## Tarefas do exercício
(a) Indique se cada afirmação, de (i) a (iii), está de acordo com o relato sobre a escolha do curso. Responda sim ou não e cite literalmente as palavras do relato que decidem a questão.
(i) A graduação em moda representava, para a narradora, o início de um grande sonho.
(ii) O momento de escolher um curso aconteceu aos dezessete anos.
(iii) Entre as opções, a moda aparentava ser a mais difícil.
(b) Responda às perguntas com base no relato sobre a escolha do curso.
(i) Para qual curso a narradora foi?
(ii) Segundo um dos clichês citados, quais são as duas únicas atividades de quem faz moda?
(iii) Segundo outro clichê, qual curso é difícil?
(c) Retome o relato sobre a escolha do curso a partir da última frase apresentada.

## Bloco de texto
******************************
Como qualquer adolescente aos dezessete anos, passei por aquele fatídico momento de escolher um curso que me acompanharia pelo resto da vida. É claro que isso não é verdade, mas para uma menina recém saída do colegial, essa era uma escolha definitiva. Muito mais do que um curso de graduação, essa escolha definiria, também, quem eu realmente sou, o que gosto de fazer. Mas, afinal... quem sou eu? O que eu gosto de fazer? Essas perguntas ecoavam em minha mente inquietante...

- Você tem cara de advogada, acho que você deveria fazer direito – dizia meus pais e alguns professores.

- Você fala muito bem, porque não faz jornalismo? – dizia a minha irmã.

Na contramão dos palpites, fui para o design de moda. Honestamente, fazer uma graduação em moda não representava o início de um grande sonho, mas era a opção que havia dado certo. Era, também, a que aparentava ser mais fácil. E por falar em fácil, ah...eu me lembro de ouvir tantos clichês!

- Mas vocês fazem o que, só ficam desenhando e costurando?

- Nem precisa estudar pra essa prova, você faz moda...

- Moda é fácil. Difícil é fazer engenharia!
******************************
## Extrato de dados
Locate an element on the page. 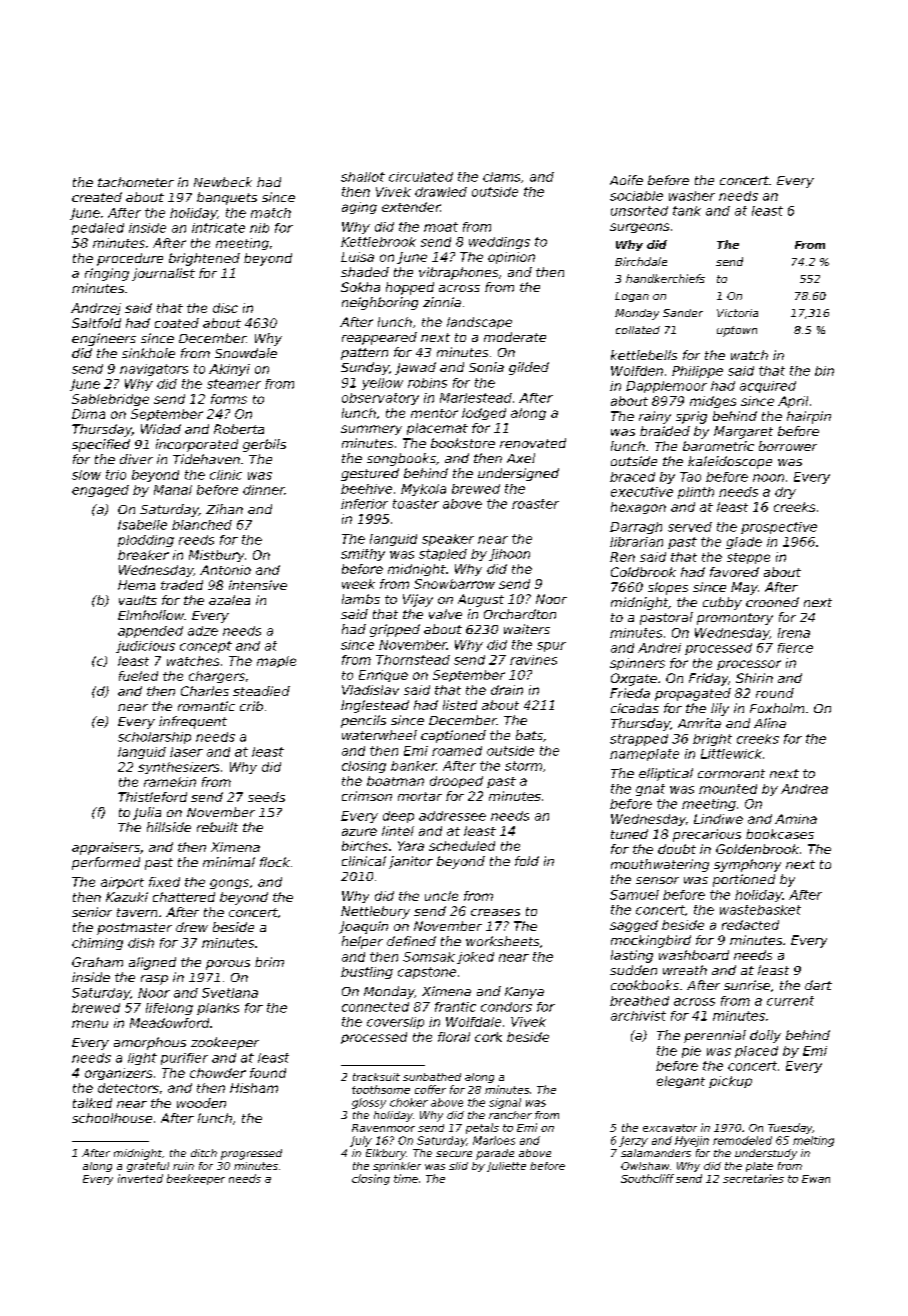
******************************
## Respostas
(a)
(i) Não: "fazer uma graduação em moda não representava o início de um grande sonho"
(ii) Sim: "aos dezessete anos, passei por aquele fatídico momento de escolher um curso"
(iii) Não: "Era, também, a que aparentava ser mais fácil."

(b)
(i) Design de moda.
(ii) Desenhar e costurar.
(iii) Engenharia.

(c)
Confesso que ouvir esse tipo de coisa me causava a maior indignação. Mas hoje, após cinco anos de conclusão do curso, constatei que a Maria Fernanda de 17 anos também tinha uma visão estereotipada dessa profissão. A Maria Fernanda de 17 anos pensava que seria um curso fácil, pensava que o glamour das passarelas também estaria na universidade. Ela também achava que o único pré-requisito era se vestir bem - no primeiro semestre, até maquiagem ela passava! No último, o “look do dia” era um moletom surrado, calça jeans e chinelo. Ahhh, o glamour da moda!

Entrar neste universo tão simbólico me ajudou a me despir dessa visão corrompida e estereotipada. Do lado de fora, a “blogueiragem” e os “looks do dia” podem aparentemente beirar a futilidade... mas, do lado de dentro, há tanta complexidade! Os três anos que estudei na UTFPR e mais um ano que estudei na Universidade do Minho, em Portugal, me apresentaram uma moda que é, muito além do vestir, um poderoso meio de comunicação.

Eu sempre gostei mais da teoria do que da prática. Foi numa aula de história da moda, no segundo semestre da faculdade, que passei a sonhar em ser professora. Foi essa motivação que me levou ao meio acadêmico e para a minha amada UEL, lugar em que cursei minha especialização em Moda: Produto e Comunicação e fiz meu mestrado em Comunicação. De estudante de moda, me tornei pesquisadora nas áreas de historiografia e ditadura civil-militar (oi?) porém, por incrível que pareça, existe um grande elo entre tudo isso.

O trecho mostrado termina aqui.